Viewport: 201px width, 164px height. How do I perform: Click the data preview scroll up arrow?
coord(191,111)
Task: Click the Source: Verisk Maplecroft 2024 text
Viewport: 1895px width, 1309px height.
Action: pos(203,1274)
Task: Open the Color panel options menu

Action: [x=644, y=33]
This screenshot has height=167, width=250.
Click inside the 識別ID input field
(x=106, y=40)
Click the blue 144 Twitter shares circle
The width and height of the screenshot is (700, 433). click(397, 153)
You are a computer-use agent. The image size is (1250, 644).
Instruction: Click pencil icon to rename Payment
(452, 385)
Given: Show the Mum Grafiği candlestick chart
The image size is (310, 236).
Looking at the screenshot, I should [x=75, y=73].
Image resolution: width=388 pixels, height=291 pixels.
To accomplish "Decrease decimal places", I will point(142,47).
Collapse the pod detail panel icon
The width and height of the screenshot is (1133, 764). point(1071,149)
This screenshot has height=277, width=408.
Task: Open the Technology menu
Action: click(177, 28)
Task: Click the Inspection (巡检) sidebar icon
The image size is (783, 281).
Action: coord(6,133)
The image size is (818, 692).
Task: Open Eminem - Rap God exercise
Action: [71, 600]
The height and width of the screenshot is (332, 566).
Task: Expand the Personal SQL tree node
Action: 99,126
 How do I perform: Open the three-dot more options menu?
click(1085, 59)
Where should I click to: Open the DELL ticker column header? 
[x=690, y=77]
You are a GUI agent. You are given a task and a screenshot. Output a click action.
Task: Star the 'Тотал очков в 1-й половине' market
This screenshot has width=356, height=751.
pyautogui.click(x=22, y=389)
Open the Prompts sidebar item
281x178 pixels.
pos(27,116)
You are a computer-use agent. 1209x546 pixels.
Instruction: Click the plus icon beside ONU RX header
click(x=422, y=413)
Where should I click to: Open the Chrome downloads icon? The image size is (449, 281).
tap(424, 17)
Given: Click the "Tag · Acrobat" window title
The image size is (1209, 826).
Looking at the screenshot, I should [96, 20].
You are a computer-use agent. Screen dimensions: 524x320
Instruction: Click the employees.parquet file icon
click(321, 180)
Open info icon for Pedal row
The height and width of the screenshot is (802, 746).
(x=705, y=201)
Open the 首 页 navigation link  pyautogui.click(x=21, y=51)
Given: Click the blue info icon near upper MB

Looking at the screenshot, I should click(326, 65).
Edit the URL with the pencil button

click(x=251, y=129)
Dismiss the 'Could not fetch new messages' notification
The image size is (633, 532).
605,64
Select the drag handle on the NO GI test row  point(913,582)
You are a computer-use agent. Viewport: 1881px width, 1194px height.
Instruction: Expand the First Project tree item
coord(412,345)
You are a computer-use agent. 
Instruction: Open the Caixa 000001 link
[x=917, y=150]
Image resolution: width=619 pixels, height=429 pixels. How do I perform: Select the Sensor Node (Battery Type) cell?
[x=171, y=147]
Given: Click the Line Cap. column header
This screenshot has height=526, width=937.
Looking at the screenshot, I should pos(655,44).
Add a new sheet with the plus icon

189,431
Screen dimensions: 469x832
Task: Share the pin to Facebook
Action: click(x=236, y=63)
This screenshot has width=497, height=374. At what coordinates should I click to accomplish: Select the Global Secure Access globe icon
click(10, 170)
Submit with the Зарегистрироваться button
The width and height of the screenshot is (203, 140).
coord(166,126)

» Problem details: Copy all lines above containing the string "computer".

» Answer box:
You are a computer-use agent. The image size is (1250, 644).
You are a computer-use agent. 1209x546 pixels.
You are a computer-use agent. Screen dimensions: 524x320
You are a computer-use agent. Viewport: 1881px width, 1194px height.
You are a computer-use agent. 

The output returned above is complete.